We investigate the health effect of a material on energy metabolism via mammalian cell mode in following four aspects of metabolism:
Cellular reduction potential and Mitochondrial membrane potential Metabolically active cells create a reduction potential that can be quantified and used to indicate cell metabolic activity and cell viability. When measured in a population of cells, cellular reduction potential is proportional to the number of living cells. In the presence of exogenous compounds, decreases in cellular reduction potential can indicate decreased viability. In the meantime, ATP (adenosine triphosphate) generation occurs primarily in mitochondria, and a decrease in mitochondrial membrane potential will lead to a reduced ATP production, and eventually activation of a series of metabolic activities. By assessing cellular and mitochondrial reduction potential in the presence and absence of the test material, we would be able to assess its effects on cellular metabolic activity.
Oxidative phosphorylation: Cellular oxidative consumption rate assay Energy metabolism is the process by which nutrients are converted to ATP. There are two significant pathways of cellular ATP production: oxidative phosphorylation and glycolysis. Oxidative phosphorylation generates the majority of ATP in an organism and is the result of electron transfer from substrates in the mitochondria. This can be investigated via cellular oxidative consumption rate assay.
Glycolysis Glycolysis is another significant pathway of cellular ATP production where glucose is converted into pyruvate and energy is released in the process to form ATP and other high-energy molecules. The degree of glycolysis can be measured by the rate of hexokinase formation (Cellular hexokinase assay) and extracellular acidification (Cellular Extracellular Acidification Assay).

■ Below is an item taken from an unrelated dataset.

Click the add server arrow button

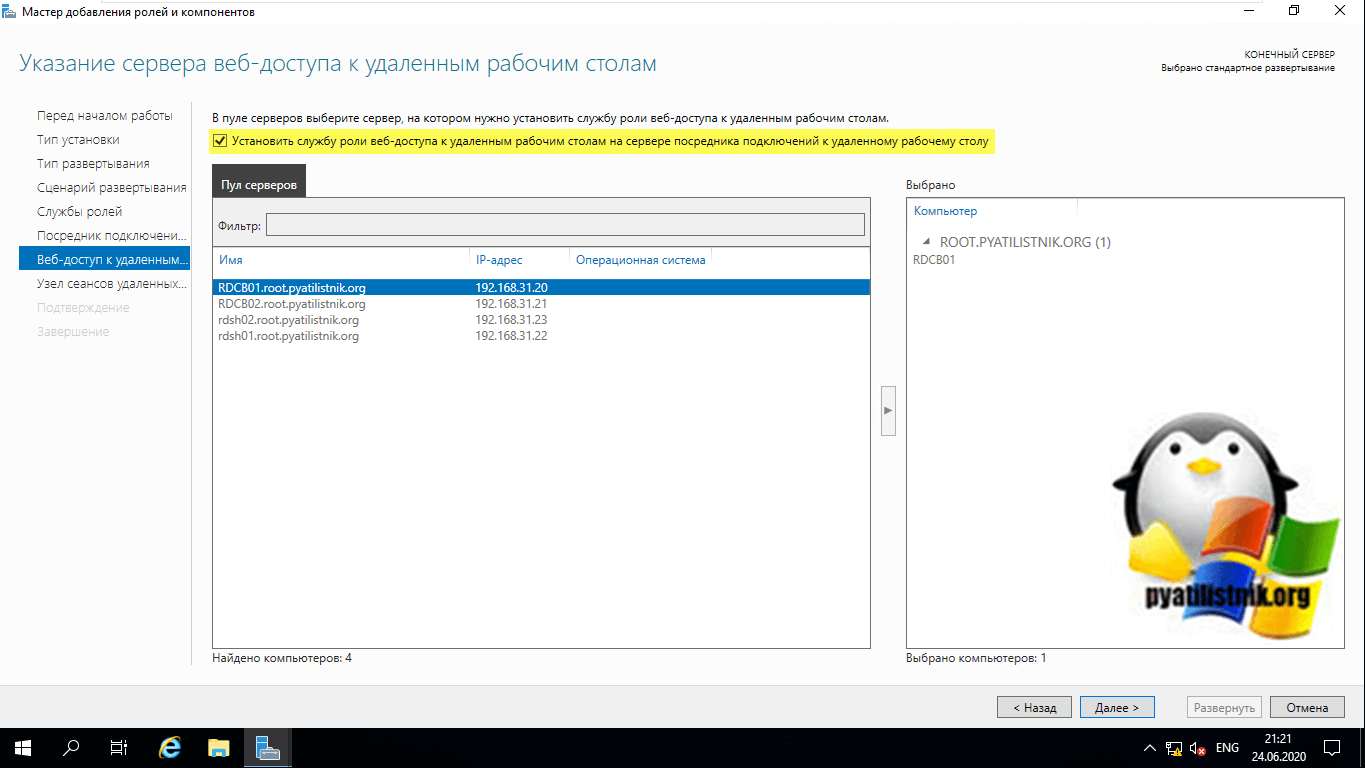tap(888, 410)
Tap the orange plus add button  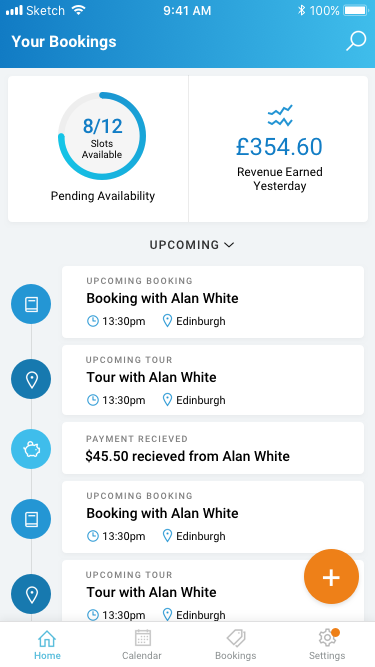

Metabolic enzymatic activity and gene expression Substances that substantially increase energy metabolism may have potent effects on gene expression. For example, caffeine activates AMPK (5’adenosine monophosphate-activated protein kinase), which serves as a “fuel gauge” in cells and is activated under conditions that signify cellular stress. Caffeine also significantly increases expression of an essential precursor to mitochondrial biosynthesis, peroxisome proliferator-activated receptor coactivator 1 alpha (PGC-1α). Along the same approach, we apply Cellular AMPK assay and Cellular metabolic gene expression assay to assess whether a test material has significant effects on proteins associated with energy metabolism.